Taiwan believes that the Solomon Islands’ newly elected prime minister will consult all members of his coalition government, including those who are friendly to Taiwan, before making any major decision regarding ties between the two nations, the Ministry of Foreign Affairs said yesterday.
The ministry issued the remark in a statement released after the Australian yesterday reported that Solomon Islands Prime Minister Manasseh Sogavare said that his government was considering cutting ties with Taiwan.
“Right now the ‘status quo’ is maintained, but it’s something that we will continue to develop; it is not hard and fast and fixed,” Sogavare told Solomon Islands Broadcasting Corp.
“The principles we follow into diplomatic relations is, of course, we look at other things as well, [like] how do we benefit from the relationship,” Sogavare was quoted as saying by the newspaper.
He was also quoted as saying that he would discuss the matter with his governing coalition partners, “and then we will see the position of the new government at the appropriate time.”
Ministry spokesman Andrew Lee (李憲章) said that as in previous general elections, no single party won a majority in the Pacific ally’s election on April 3.
That means Sogavare, who became prime minister on Wednesday last week, has to form a coalition government, Lee said.
The ministry believes that Sogavare made the comments on the possibility of switching diplomatic recognition because, as prime minister, he has to “express views shared by some coalition members,” Lee added.
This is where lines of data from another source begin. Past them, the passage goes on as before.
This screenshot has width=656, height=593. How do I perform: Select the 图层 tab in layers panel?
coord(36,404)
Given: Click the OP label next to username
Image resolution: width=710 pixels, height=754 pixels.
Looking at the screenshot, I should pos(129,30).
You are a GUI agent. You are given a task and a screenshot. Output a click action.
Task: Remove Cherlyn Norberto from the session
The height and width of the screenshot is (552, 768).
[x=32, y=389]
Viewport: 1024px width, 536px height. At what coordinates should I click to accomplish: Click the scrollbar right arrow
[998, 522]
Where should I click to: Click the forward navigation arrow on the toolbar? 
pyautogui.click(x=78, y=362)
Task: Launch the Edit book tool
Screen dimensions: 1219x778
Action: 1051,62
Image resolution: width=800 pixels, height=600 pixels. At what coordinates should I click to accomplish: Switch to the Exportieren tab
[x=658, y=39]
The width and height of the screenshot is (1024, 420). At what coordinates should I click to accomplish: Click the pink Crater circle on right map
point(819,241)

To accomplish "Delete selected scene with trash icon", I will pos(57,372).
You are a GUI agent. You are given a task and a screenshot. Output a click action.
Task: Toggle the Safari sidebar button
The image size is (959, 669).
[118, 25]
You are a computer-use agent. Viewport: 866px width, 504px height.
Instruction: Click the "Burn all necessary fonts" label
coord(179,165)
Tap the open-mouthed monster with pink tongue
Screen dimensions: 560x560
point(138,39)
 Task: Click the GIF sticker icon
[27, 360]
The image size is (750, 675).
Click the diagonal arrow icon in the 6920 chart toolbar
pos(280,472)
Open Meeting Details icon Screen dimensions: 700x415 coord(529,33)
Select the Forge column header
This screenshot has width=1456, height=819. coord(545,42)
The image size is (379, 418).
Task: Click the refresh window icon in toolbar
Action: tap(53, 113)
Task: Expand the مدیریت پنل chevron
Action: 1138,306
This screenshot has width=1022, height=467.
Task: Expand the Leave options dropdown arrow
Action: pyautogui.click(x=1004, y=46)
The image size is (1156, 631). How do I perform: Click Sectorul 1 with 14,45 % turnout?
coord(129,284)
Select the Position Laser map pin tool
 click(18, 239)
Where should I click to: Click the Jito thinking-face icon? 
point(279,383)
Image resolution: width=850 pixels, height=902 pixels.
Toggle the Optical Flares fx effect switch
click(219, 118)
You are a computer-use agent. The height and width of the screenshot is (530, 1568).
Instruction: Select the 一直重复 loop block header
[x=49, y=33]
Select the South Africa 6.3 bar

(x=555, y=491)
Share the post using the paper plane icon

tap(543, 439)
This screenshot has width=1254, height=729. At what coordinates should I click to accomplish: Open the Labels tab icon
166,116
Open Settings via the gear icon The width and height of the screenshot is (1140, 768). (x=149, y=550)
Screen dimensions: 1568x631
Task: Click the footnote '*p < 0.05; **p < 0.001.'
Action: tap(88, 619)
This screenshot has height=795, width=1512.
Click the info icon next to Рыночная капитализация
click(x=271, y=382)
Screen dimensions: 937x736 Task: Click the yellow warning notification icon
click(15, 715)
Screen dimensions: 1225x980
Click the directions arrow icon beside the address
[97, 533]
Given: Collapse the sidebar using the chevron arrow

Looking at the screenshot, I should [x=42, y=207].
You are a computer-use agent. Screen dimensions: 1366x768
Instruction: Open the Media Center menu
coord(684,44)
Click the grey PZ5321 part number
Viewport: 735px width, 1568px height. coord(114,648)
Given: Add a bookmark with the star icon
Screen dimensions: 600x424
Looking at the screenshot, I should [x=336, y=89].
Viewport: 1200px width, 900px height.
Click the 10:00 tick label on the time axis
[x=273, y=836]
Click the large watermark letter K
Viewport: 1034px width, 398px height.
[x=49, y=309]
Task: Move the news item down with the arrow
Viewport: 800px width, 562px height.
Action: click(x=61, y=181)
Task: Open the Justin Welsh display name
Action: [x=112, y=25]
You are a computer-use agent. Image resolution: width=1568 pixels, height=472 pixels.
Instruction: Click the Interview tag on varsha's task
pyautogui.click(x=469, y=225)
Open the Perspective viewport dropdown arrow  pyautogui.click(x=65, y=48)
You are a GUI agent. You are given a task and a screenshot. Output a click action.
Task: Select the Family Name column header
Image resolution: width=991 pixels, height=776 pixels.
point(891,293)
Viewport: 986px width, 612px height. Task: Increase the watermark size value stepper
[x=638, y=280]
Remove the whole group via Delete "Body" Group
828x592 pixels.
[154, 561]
“However, we believe Prime Minister Sogavare, as a seasoned politician, will also consult with other coalition members who are friendly toward Taiwan,” he said.
Ambassador to the Solomon Islands Roger Luo (羅添宏) yesterday told Taiwanese media in a telephone interview that some Solomon Islands Cabinet members have long supported developing closer relations with China, especially during major elections.
However, such pro-China politicians only constitute a small portion of the government, Luo said, adding that most lawmakers and Sogavare still support maintaining ties with Taiwan.
The ministry previously said that it was glad to see Sogavare secure the position of prime minister, saying that having “an old friend of Taiwan” serving in the post would solidify ties with the Pacific ally.
Following the inconclusive election in which no single party won a majority, Sogavare won the backing of 34 of the country’s 50 members of parliament in a controversial run-off, with his opponents boycotting the vote.
This is to be Sogavare’s fourth term as prime minister, following stints in 2000, 2006 and 2014.
President Tsai Ing-wen (蔡英文) earlier yesterday said that her government was fully aware of the situation in the Solomon Islands.
She confirmed that Beijing has continued to pressure many of Taiwan’s diplomatic allies, but said that her administration would do its best to solidify ties with the nation’s 17 allies.
Several media reports have cited a number of senior Solomon Islands politicians — including former prime minister Rick Hou — as saying that they would review their country’s diplomatic relations with Taiwan if elected, raising the possibility of a diplomatic switch from Taipei to Beijing.
Hou is member of Sogavare’s coalition.
Deputy Minister of Foreign Affairs Hsu Szu-chien (徐斯儉) on March 21 tried to ease speculation by saying that he and Hou reaffirmed friendly bilateral relations during a meeting earlier that month.
To further solidify ties, the ministry previously said that the two nations had signed a memorandum of understanding in which Taiwan is to offer “strategic loans,” which local media reported would be worth NT$900 million (US$29.1 million), to help the Pacific country build a national stadium that would be used to host the 2023 Pacific Games.